▸ Supplied records
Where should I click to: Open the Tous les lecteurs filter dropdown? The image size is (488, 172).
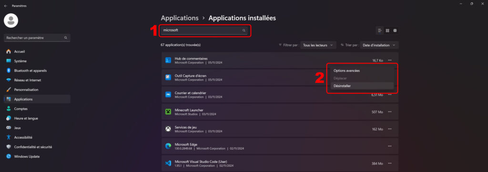tap(318, 45)
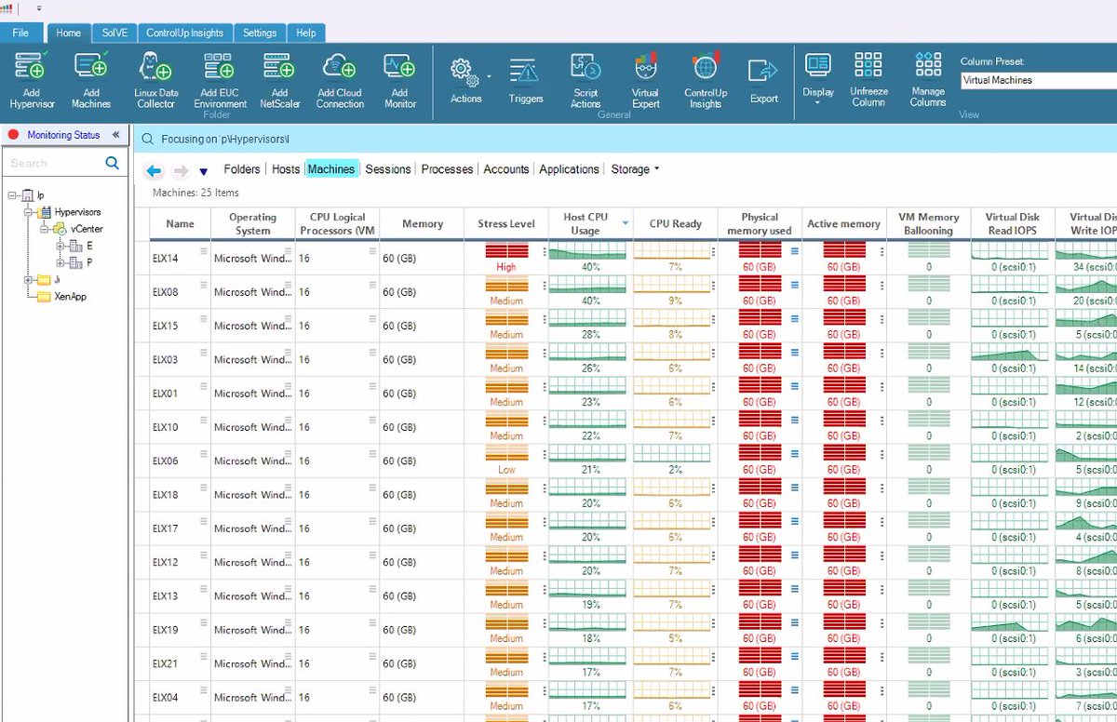Open Script Actions

tap(585, 79)
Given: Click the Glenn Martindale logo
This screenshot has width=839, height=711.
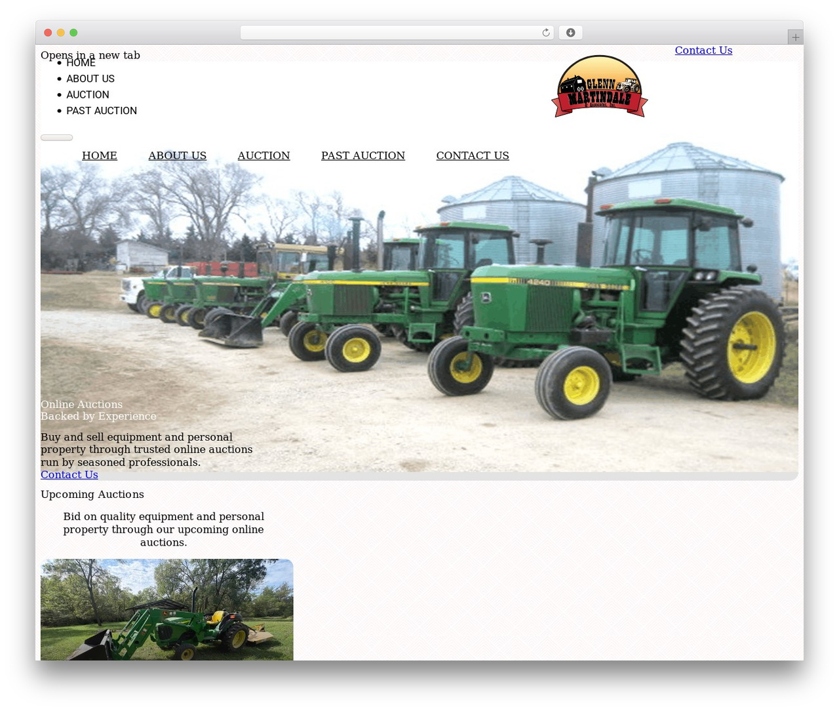Looking at the screenshot, I should point(599,86).
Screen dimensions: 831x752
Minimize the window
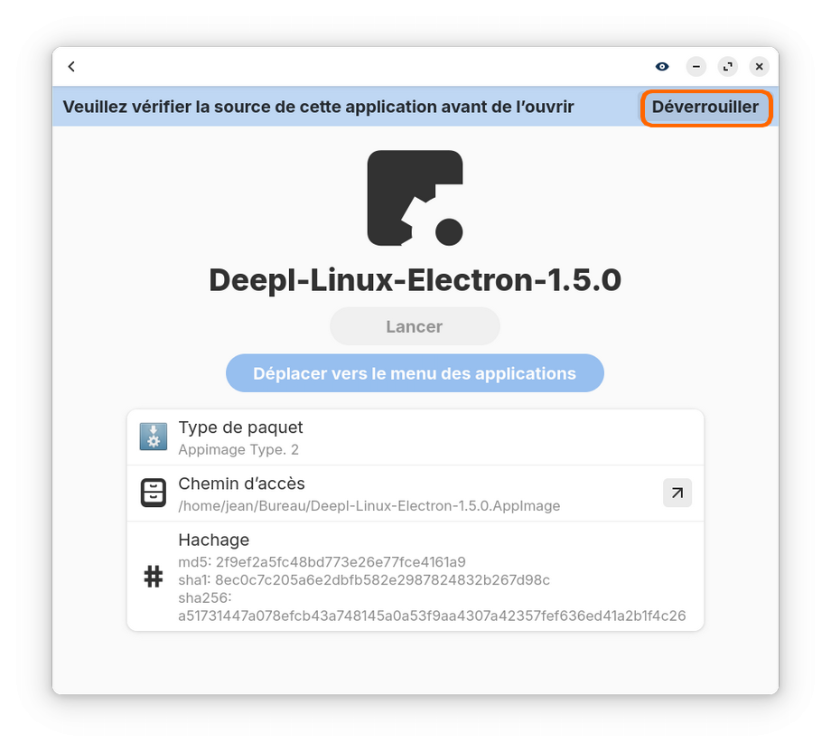click(696, 66)
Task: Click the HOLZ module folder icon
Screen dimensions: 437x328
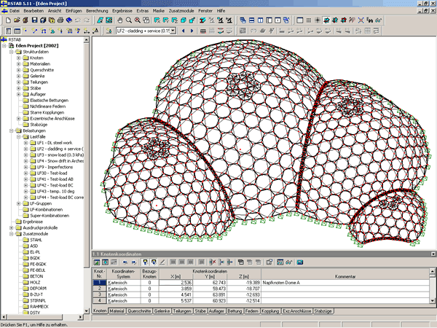Action: pyautogui.click(x=24, y=284)
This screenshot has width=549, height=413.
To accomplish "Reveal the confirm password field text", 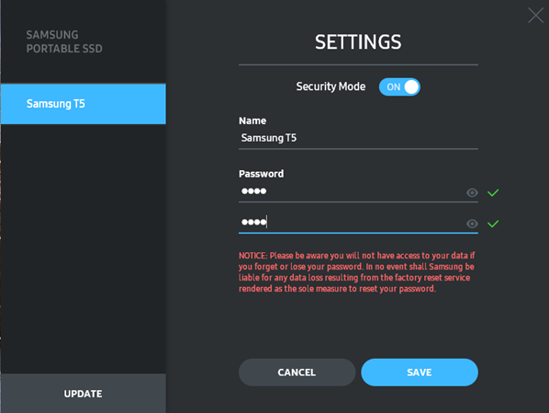I will point(472,224).
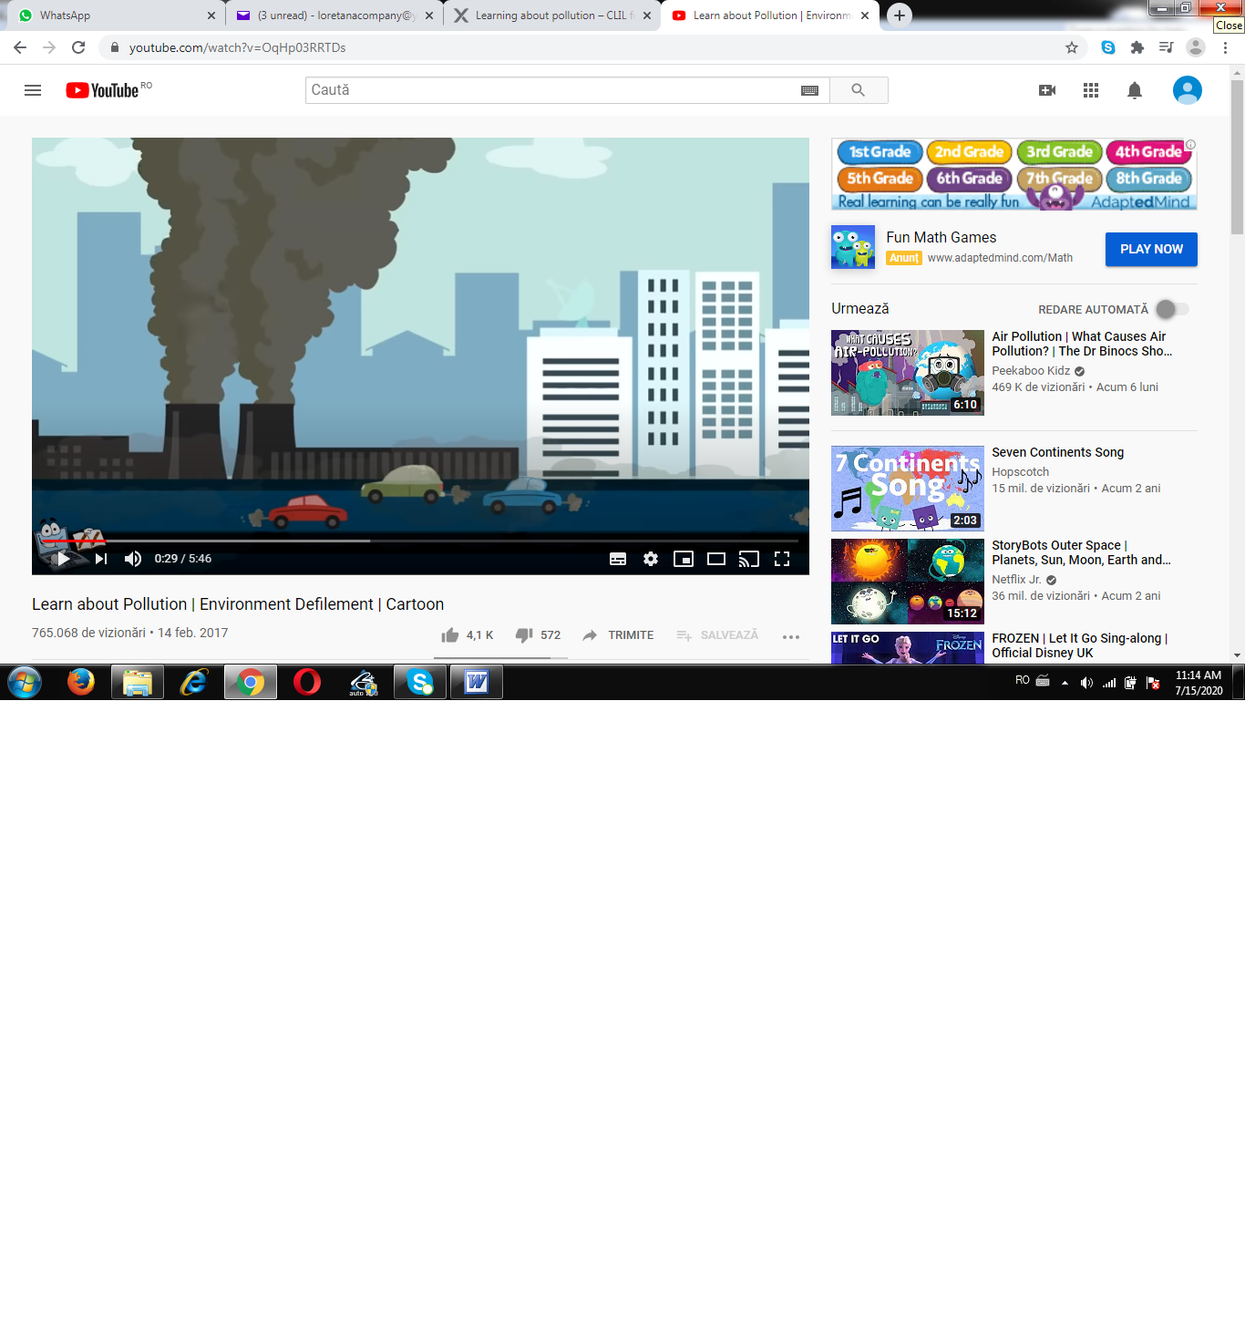Mute the video volume
1245x1340 pixels.
[133, 559]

▸ Exercise goal
Would you transcribe the lines above exactly, going from the line bearing "Given: Click the Glenn Martindale logo" through the line bearing "This screenshot has width=549, height=413.", and drop the pictures from the copy?

▸ Completed exercise
Given: Click the Glenn Martindale logo
This screenshot has width=839, height=711.
Looking at the screenshot, I should point(599,86).
Screen dimensions: 831x752
Minimize the window
click(696, 66)
Task: Click the HOLZ module folder icon
Screen dimensions: 437x328
Action: pyautogui.click(x=24, y=284)
This screenshot has width=549, height=413.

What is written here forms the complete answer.